__EXTRACTED ENTRIES__.
- Opening Delimiter -

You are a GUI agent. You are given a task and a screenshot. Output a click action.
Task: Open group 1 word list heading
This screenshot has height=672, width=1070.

- Closing Delimiter -
- Opening Delimiter -

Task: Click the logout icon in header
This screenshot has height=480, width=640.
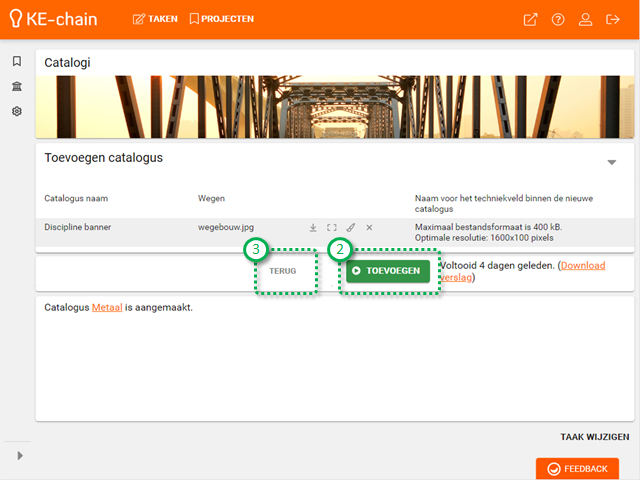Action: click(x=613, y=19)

- Closing Delimiter -

__BRIEF__.
Everything in the material above from the line that has "You are a GUI" through the line that has "This screenshot has height=672, width=1070." must be duplicated exactly, with no other lines given.

__RESULT OF THIS TASK__.
You are a GUI agent. You are given a task and a screenshot. Output a click action.
Task: Open group 1 word list heading
This screenshot has height=672, width=1070.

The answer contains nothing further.